Thunnus undetermined

Charles L. Powell, Ii, Clites, Erica C. & Poust, Ashley W., 2019, Miocene marine macropaleontology of the fourth bore Caldecott Tunnel excavation, Berkeley Hills, Oakland, California, USA, PaleoBios 36, pp. 1-34 : 24

publication ID

https://doi.org/ 10.5070/P9361044567

publication LSID

lsid:zoobank.org:pub:EFED8DE6-E976-43A5-BD7B-F478EF0B6FF9

persistent identifier

https://treatment.plazi.org/id/7A6D87C5-FFC1-1E09-7B1E-4821FBF5F9AF

treatment provided by

Felipe

scientific name

Thunnus undetermined
status

 

THUNNUS SP.

FIG. 42 View Figure 42

The vertebra represented by UCMP 218506 is broken at an oblique angle, with a natural cast of the conical concave surface of the centrum preserved ( Fig. 42 View Figure 42 , left side). The vertebral body is large with a slightly dorsally flattened outline.

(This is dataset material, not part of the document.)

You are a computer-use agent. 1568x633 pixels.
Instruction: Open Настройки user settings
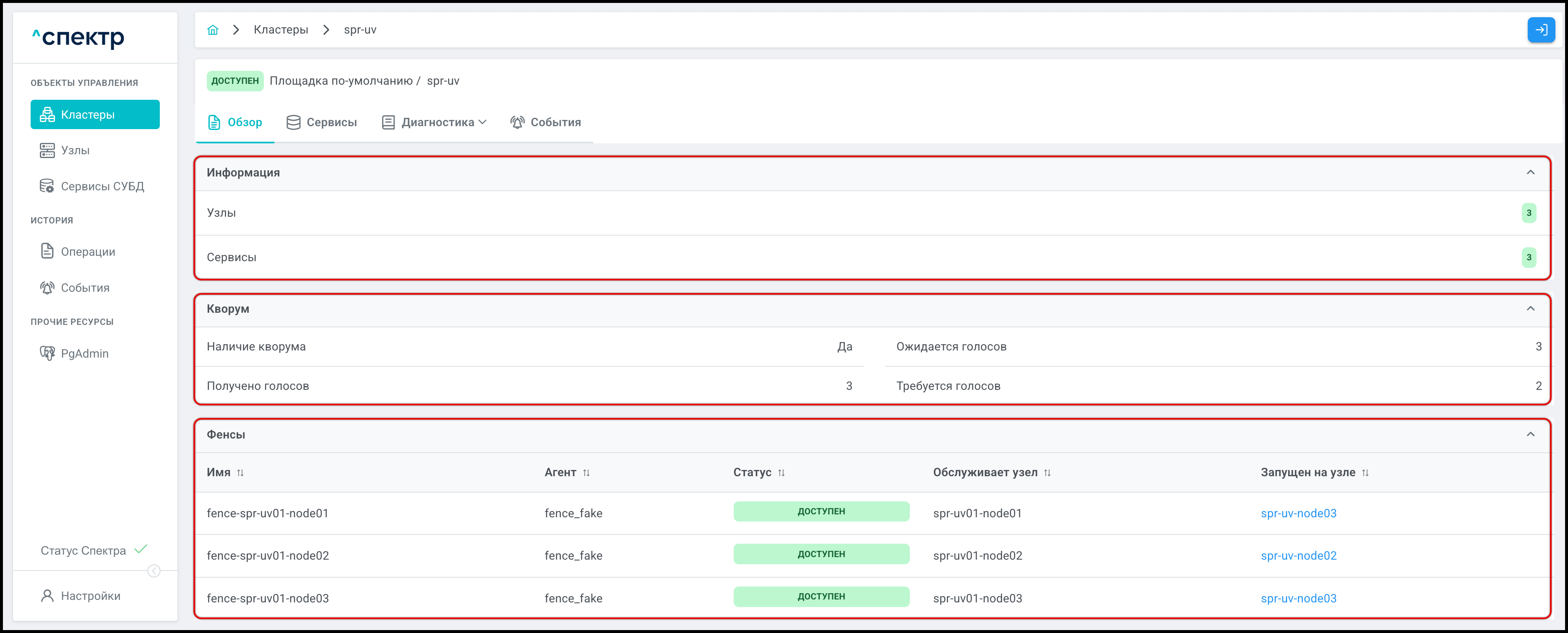(x=90, y=596)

The septa are relatively simple but do seem to have two lateral fossae. The sides between these septa are deeply incised. The lip of the centrum is smooth and somewhat curved instead of sharp. The whole vertebra is 44 mm in length, of which the central concavities make up 20 mm on each side leaving only a very narrow bony center.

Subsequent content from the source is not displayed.